The fidgeting only gets worse when the reporter pulls out a blown-up sample of the novel’s cover, saying something about Maureen being a looker, something that Monica completely misses because, well, it’s her.
It’s her face, captured in loving, expressive detail, a pair of headphones slung around her neck, one hand up and at the ready to sign. Monica can’t take her eyes away, her hands stilling and dropping to her sides as she stares, taking in the fall of dark hair, the half-smile—
“Miss?” The reporter sounds irritated and Monica jumps. “If you wouldn’t mind doing your job just now?” Monica swallows and keeps her eyes down as the reporter repeats himself. When she looks up to begin signing, Sam is looking straight at her. And Monica can’t help herself; she smiles, wide and pleased. And God help her, Sam smiles back.
***
After the interview, after the handshakes and exchange of business cards and all that rot, Sam lingers outside the studio, kicking at pebbles with his scuffed Converse. It doesn’t take long for Monica to leave as well, shouldering a messenger bag and frowning at her phone. Sam taps her shoulder and when she spins around, a thousand ideas flood his head and absolutely none of them make it to his fingertips.
Thank God Monica’s ideas do come through. “You’ve been very busy,” she signs. “Looks like your insomnia is paying off.”

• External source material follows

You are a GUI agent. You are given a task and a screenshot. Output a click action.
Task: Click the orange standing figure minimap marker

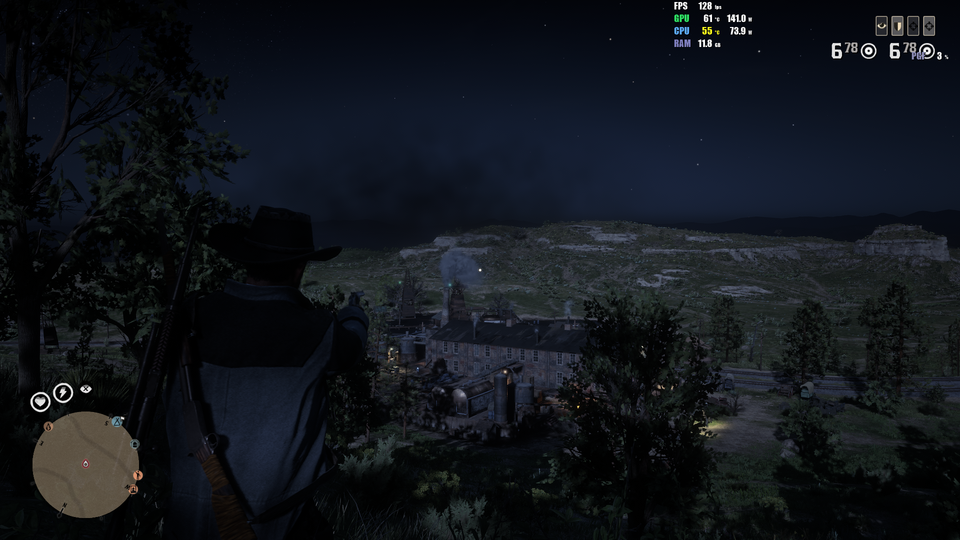tap(138, 475)
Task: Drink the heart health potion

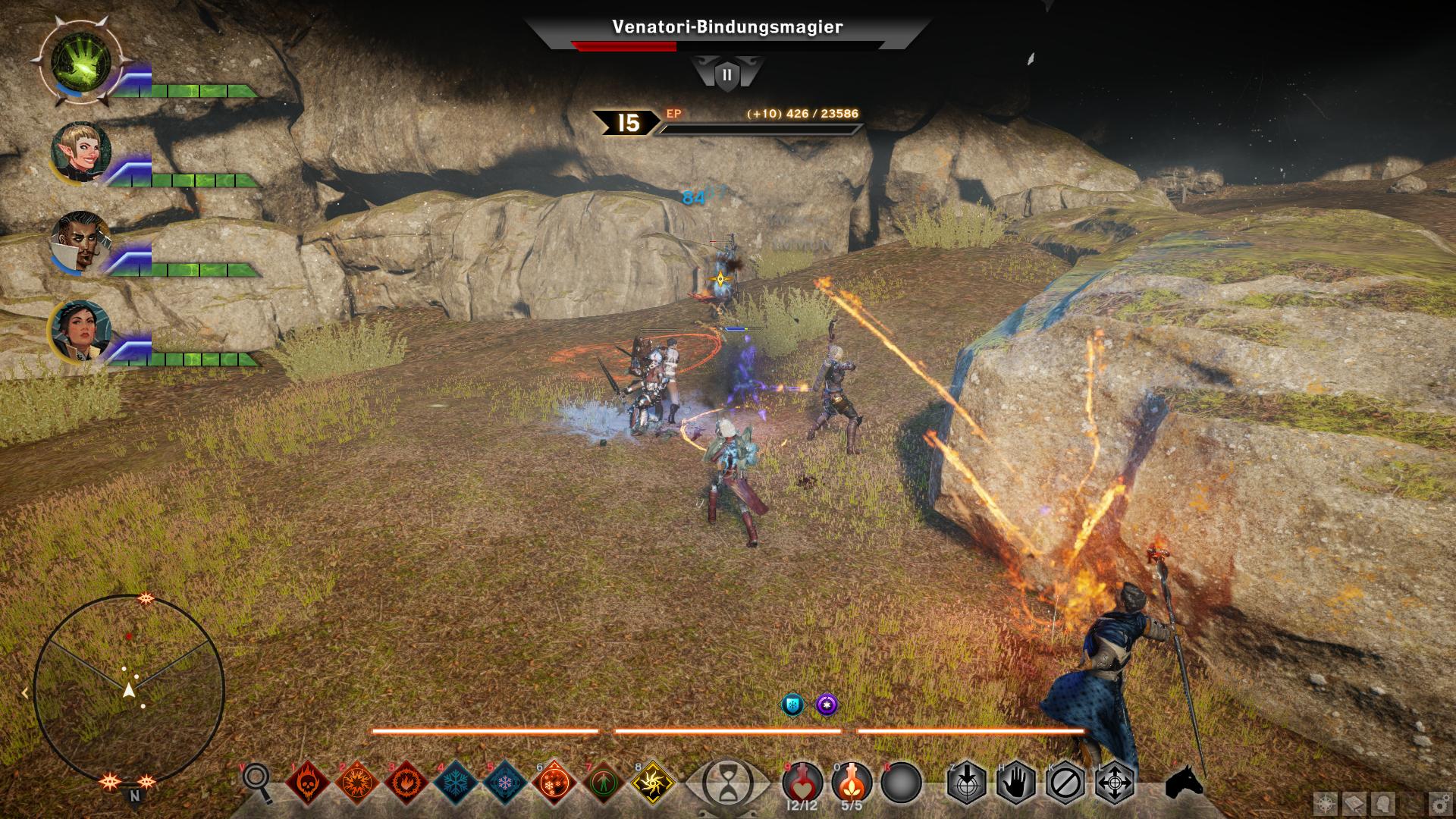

Sam has been privately convinced he’s built up how pretty Monica was. It was late. He was horny. There was a moment, sure, but Skype can manufacture all sorts of emotions. There are tons of reasons for Sam’s little infatuation.
She’s twice as luminous in person. It is possible, Sam thinks, that he may be in deep.
“Insomnia has its moments,” he signs back.
Monica smiles, tuckering her hair behind her ear. Sam cannot stand how pretty she looks. “What’s Maureen’s story?” she asks.
Sam shrugs, “You’ll have to read it and see.”
Monica scoffs. “Yeah? You won’t comp me a copy?”
Sam shakes his head, “Nope.”
Monica ducks her eyes down for a moment, then signs, her hands stuttering a bit, “Maybe we could have a coffee and you could tell me all about it?” She looks awkward and unsure in the mid-morning sunlight, and Sam’s fingers twitch for a pencil, some charcoal, anything. All he can do is nod.
She smiles and adds, “As long as you’re not into weird sex stuff.”
Sam’s legs almost go out from under him. Monica’s laughing and it’s the sweetest expression Sam’s ever seen. He steps forward, thinks about touching a stray lock of hair, then stops himself. She looks up at him and Sam could get very used to that face.
“Don’t worry, we’ll start slow,” he says, grinning like a fool. “Someone told me girls like that.”